Figure 1Accuracy of retinal sensitivity predictions for an “unknown patient”. (A) Shows a Bland–Altman plot for the point-wise differences between estimated and observed retinal sensitivity. The red solid line shows the mean difference, the red dashed lines the 95% limits of agreement. (B) Shows the feature importance in terms of the percentage increase in mean squared error (%IncMSE) for the 10 most relevant features. Each dot denotes the feature importance estimate for a given iteration of the outer cross-validation. Of note, across all iterations of the outer cross-validation, the outer nuclear layer thickness and photoreceptor outer segment thickness constituted the most important imaging feature. The red vertical lines indicate the median feature importance across folds. As shown in the feature contribution plots in (C,D), an outer nuclear layer thickness of 40 µm or less was associated with a marked reduction in retinal sensitivity. Photoreceptor outer segment thickness exhibits a more complex relationship with retinal sensitivity. Outer segment thinning was associated with a reduction in retinal sensitivity, as well as outer segment thickening, which mostly represents subretinal fluid based on the here applied layer definitions. Abbreviations: prediction (pred.), observation (obs.), point-wise retinal sensitivity (pws), thickness (thick.), intensity (int.). Retinal layer: inner nuclear layer (INL), outer nuclear layer (ONL), outer segments (OS), inner segments (IS), retinal pigment epithelium-drusen complex (RPEDC), choroid (CHO).

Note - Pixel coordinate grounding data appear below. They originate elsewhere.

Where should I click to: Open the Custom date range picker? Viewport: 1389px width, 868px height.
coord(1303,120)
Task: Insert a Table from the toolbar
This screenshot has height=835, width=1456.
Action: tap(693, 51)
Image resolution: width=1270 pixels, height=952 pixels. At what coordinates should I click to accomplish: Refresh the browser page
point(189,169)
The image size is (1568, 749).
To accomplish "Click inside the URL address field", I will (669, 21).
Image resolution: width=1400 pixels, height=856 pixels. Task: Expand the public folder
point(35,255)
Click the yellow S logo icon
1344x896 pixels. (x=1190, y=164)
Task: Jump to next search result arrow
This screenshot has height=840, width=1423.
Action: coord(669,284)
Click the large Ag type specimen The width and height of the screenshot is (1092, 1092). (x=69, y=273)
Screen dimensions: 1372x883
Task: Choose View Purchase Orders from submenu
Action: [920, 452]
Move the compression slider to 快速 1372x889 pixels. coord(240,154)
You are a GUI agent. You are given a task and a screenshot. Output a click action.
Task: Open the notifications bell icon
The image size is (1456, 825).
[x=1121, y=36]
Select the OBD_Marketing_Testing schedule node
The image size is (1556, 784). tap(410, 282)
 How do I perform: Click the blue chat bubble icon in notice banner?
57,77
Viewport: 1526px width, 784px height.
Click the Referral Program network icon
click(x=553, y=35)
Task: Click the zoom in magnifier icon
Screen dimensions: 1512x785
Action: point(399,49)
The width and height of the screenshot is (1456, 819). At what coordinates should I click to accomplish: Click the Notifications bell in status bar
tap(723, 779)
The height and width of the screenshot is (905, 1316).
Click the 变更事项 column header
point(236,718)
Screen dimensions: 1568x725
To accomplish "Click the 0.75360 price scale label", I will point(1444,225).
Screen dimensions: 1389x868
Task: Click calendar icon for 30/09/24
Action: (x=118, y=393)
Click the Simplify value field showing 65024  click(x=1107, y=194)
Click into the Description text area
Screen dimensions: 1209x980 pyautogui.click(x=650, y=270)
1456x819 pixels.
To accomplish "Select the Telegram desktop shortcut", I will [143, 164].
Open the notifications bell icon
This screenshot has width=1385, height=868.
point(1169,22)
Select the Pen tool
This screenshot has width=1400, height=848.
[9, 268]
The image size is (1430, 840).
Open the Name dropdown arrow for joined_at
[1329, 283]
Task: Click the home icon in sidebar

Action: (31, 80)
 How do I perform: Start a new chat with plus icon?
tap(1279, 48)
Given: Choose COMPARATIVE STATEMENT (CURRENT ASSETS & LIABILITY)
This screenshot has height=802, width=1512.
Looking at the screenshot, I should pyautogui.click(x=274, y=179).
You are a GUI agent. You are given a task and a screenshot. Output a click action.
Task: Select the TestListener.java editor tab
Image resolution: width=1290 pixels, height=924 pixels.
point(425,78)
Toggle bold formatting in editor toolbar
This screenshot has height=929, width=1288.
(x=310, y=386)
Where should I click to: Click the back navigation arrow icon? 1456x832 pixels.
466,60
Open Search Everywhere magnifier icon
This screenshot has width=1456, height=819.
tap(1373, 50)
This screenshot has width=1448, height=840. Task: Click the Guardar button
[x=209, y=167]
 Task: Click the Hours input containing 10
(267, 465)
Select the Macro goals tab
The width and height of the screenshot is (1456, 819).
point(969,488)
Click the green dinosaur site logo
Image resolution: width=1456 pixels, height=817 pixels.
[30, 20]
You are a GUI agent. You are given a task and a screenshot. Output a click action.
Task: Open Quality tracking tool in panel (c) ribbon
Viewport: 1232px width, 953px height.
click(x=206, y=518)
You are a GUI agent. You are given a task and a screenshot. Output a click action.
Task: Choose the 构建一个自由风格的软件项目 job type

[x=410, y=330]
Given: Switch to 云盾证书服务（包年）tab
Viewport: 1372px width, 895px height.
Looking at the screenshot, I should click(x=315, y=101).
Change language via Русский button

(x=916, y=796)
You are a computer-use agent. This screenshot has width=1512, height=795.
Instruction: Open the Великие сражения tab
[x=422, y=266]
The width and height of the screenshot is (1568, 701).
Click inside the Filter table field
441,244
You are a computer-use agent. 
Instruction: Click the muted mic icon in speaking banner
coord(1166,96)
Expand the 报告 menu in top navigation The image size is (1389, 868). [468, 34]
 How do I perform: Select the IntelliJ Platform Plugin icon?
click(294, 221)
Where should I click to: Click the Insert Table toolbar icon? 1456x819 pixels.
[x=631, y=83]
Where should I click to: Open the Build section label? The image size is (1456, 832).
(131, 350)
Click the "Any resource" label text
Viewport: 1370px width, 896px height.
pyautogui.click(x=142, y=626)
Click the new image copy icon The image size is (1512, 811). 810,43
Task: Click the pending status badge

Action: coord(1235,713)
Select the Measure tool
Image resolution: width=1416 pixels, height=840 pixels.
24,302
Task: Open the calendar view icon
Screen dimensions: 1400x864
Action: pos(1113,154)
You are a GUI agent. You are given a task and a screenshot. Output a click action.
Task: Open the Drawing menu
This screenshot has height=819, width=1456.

Figure 2Examples of “inferred sensitivity mapping”. The plots show the cross-validated estimated retinal sensitivity (based on scenario 1) for 3 visits in 2 exemplary patients. The actual fundus-controlled perimetry results are overlayed. The color scale of the device manufacturer was applied for the mapping to facilitate comparisons. Overall, the estimated and observed sensitivity show marked correlation. However, the “inferred sensitivity” maps a superior spatial resolution and coverage of the posterior pole compared to the actual perimetry results. Notably, sensitivity can be estimated for loci between test-points as well as outside of the test pattern. However, the accuracy for predictions outside of the test pattern is unknown.
Figure 3Image segmentation and feature extraction. The spectral domain-optical coherence tomography (SD-OCT) volumes were segmented using a custom deep-learning based pipeline (panel 1). Of note, subretinal fluid was counted toward the outer segment compartment. Subsequently (panel 2), thickness maps as well as 3 intensity projections per retinal layer were generated (total of 40 en face maps). The intensity projects depict the maximum, mean or minimum reflectivity within a given layer along each A-scan. Last (panel 3), the MAIA data was registered to the SD-OCT volume with the help of the co-acquired infrared reflectance image based on landmarks such as vascular bifurcations. This allowed to extract retinal layer thickness and reflectivity values corresponding precisely to the stimulus position and area.